Conceptual Security Framework for Mobile Banking Key Authentication and Message Exchange Protocols: Case of Ethiopian Banks

Abstract

Many people are using their mobile devices such as smart phones to access various online services on a daily basis. In particular, mobile banking applications are increasingly becoming popular. Despite popularity however, there seem to be some very genuine concerns on the security issues revolving around it, particularly in regard to man in the middle attacks. Many banks in Ethiopia are offering mobile banking services which allow bank customers to check balance in their personal account and to transfer money between accounts at any time by simply using mobile banking applications installed on their mobile devices.
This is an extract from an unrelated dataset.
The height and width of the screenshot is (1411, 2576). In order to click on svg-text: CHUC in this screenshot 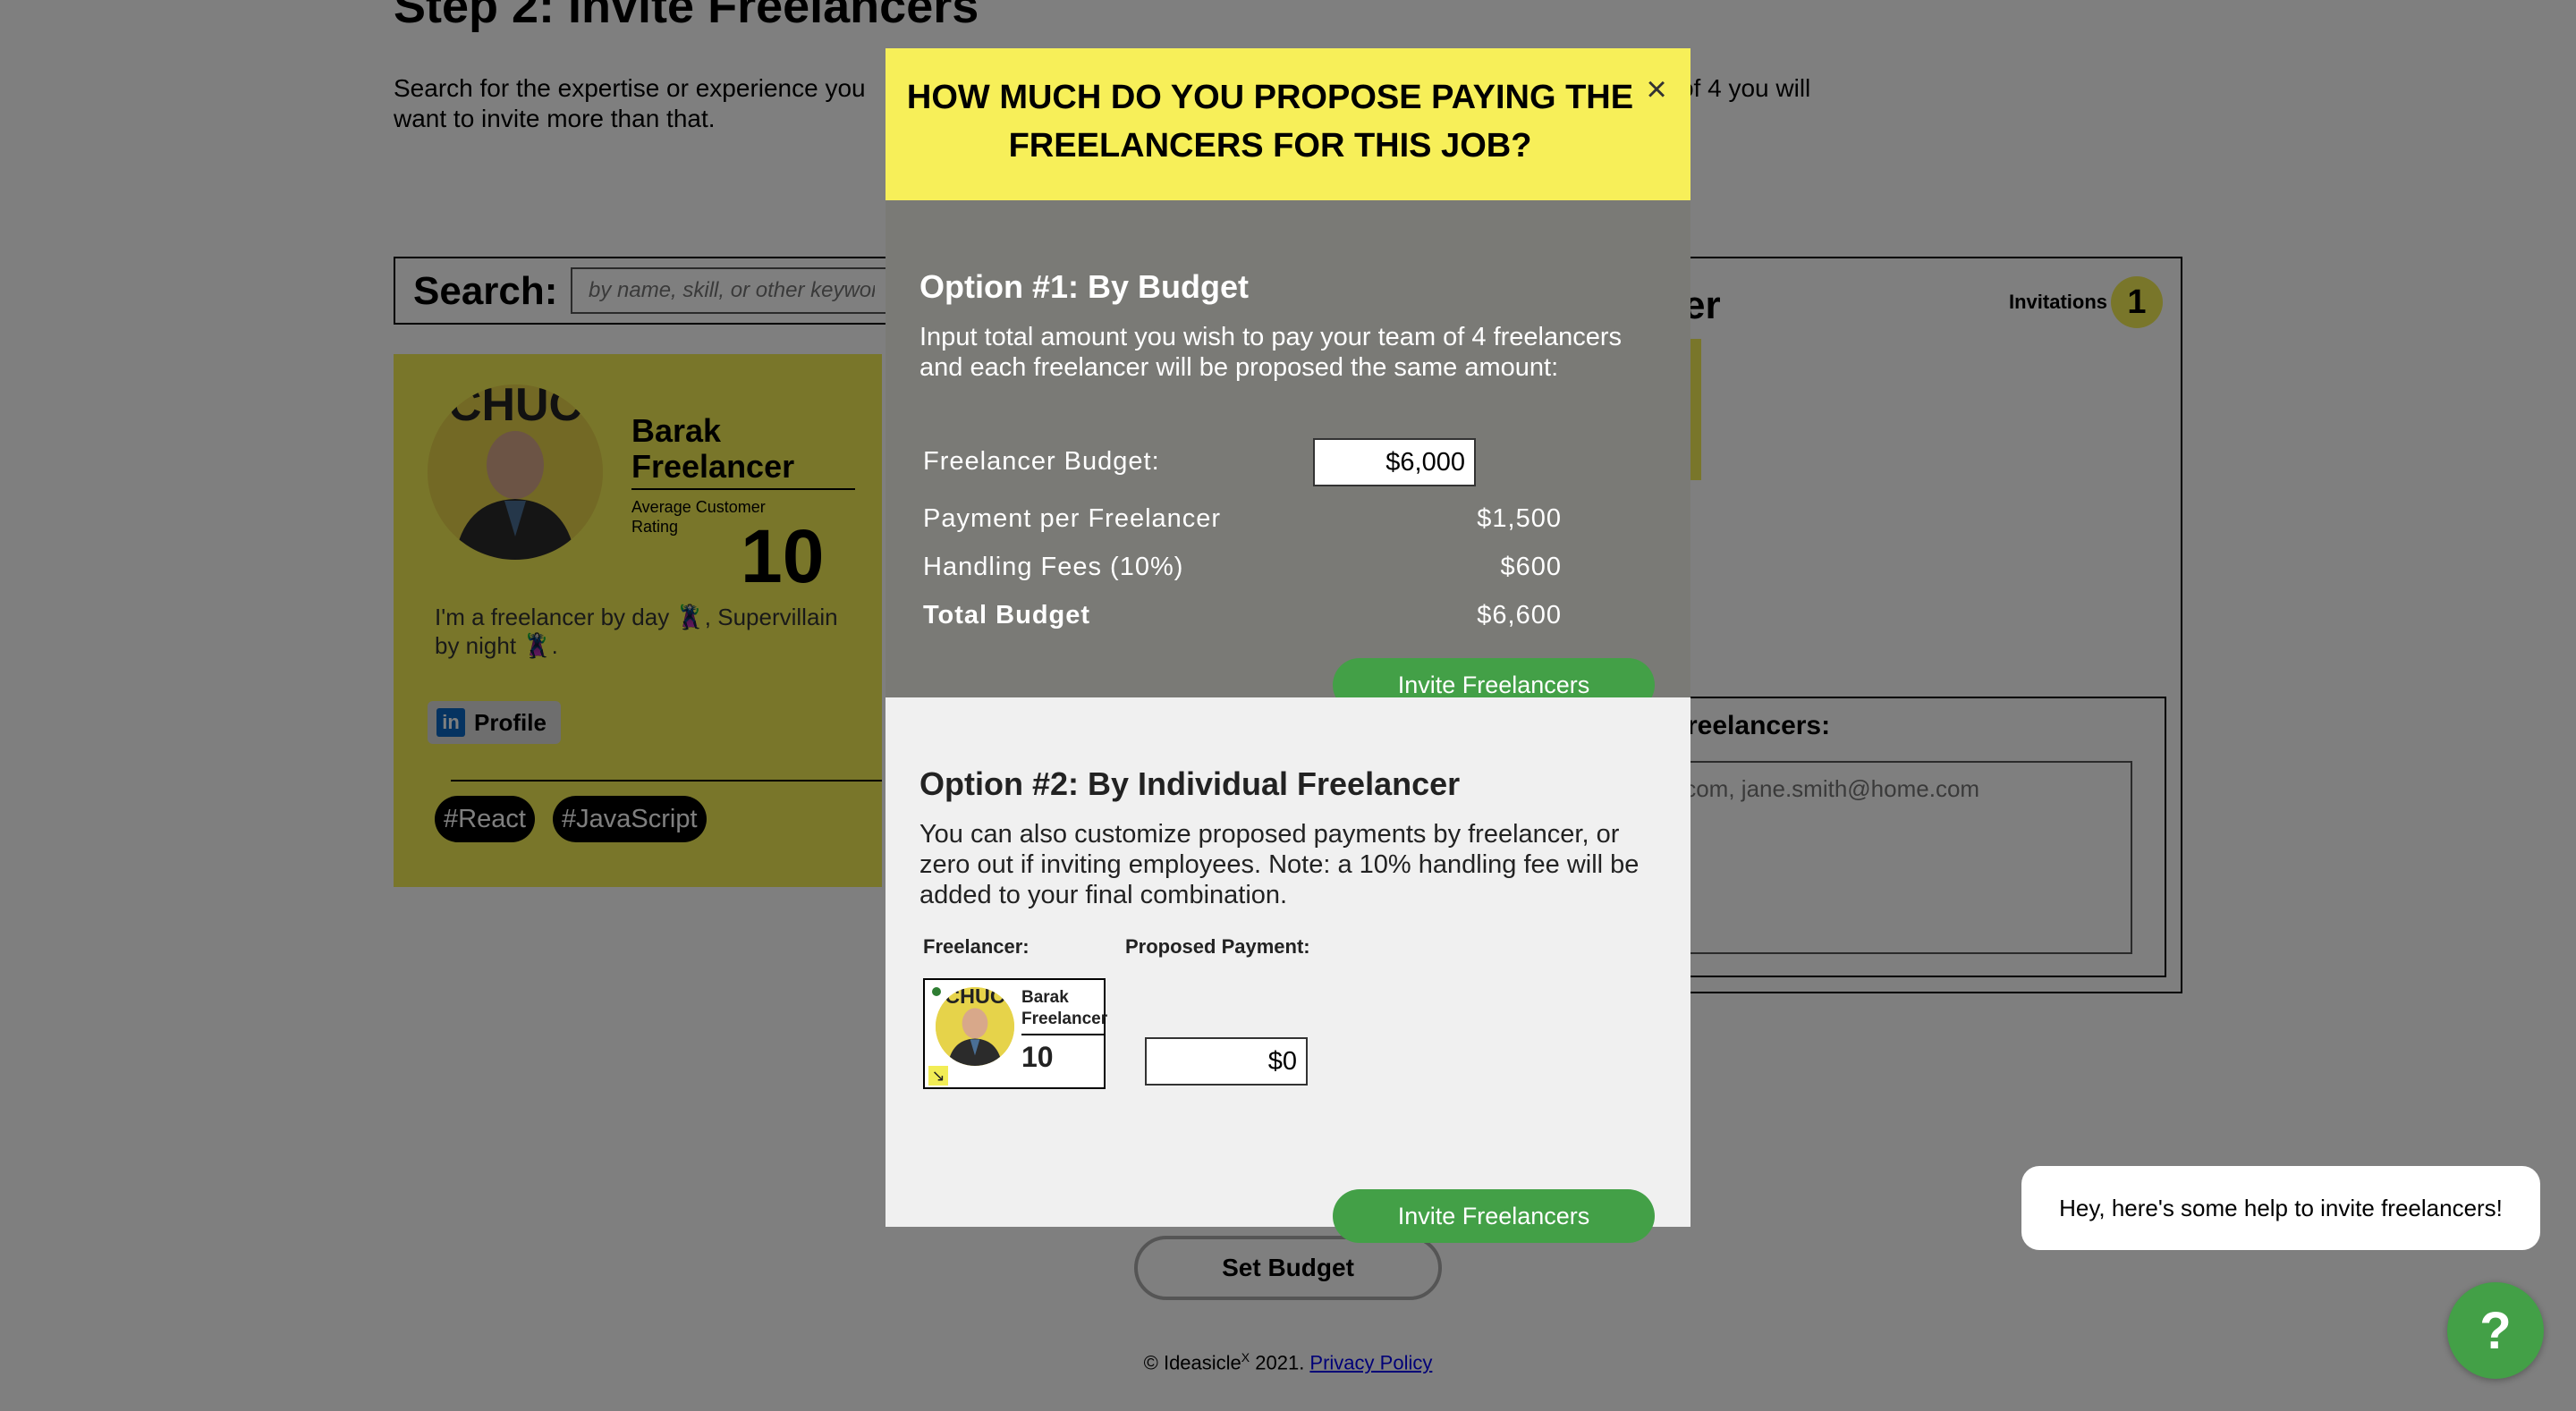, I will do `click(975, 998)`.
According to the survey analysis we made all banks in Ethiopia implementing Mobile Banking services we motivated to facilitate some security landscapes focusing only on the bank - side and believed that customer - side security is up to the customer to worry about. However, it has been identified that the major security threat is social engineering and its loopholes are customer - side security related. The current situation observed in the Ethiopian Banking industry is that the technology of mobile banking applications are far from totally clean and mature. This research demonstrates that there is a strong pressure on mobile banking application developers to take care of not only users‟ privacy but also the banks security. The result of this research will help Ethiopian banks to revisit their focus of attention in constructing and implementing customer side security to reduce from man – in - the - middle attacks logically tied to this channel of banking service. It is shown that, the functionality of the proposed framework will help to reduce risk scenarios for mobile banking key authentication and message exchange protocols.